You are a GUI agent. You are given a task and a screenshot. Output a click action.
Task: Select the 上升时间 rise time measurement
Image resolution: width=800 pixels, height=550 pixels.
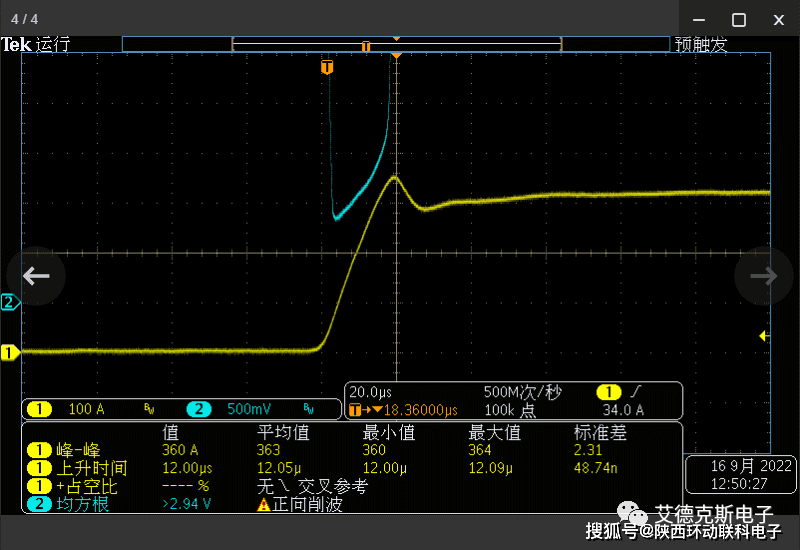90,467
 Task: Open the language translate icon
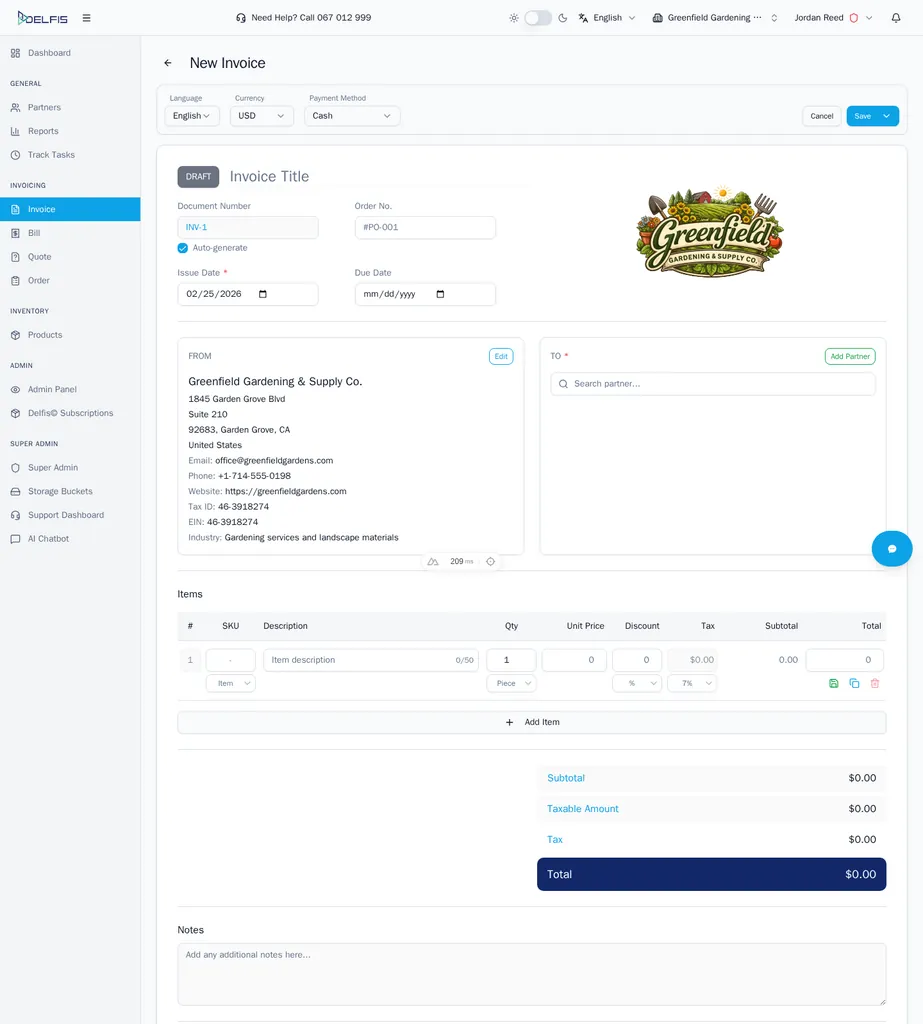[x=581, y=17]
::::
Work to complete
Every line of the material must be returned verbatim, and pictures must be left behind.

Expected output
You are a GUI agent. You are given a task and a screenshot. Output a click action.
Task: Select the 上升时间 rise time measurement
Image resolution: width=800 pixels, height=550 pixels.
90,467
 Task: Open the language translate icon
[x=581, y=17]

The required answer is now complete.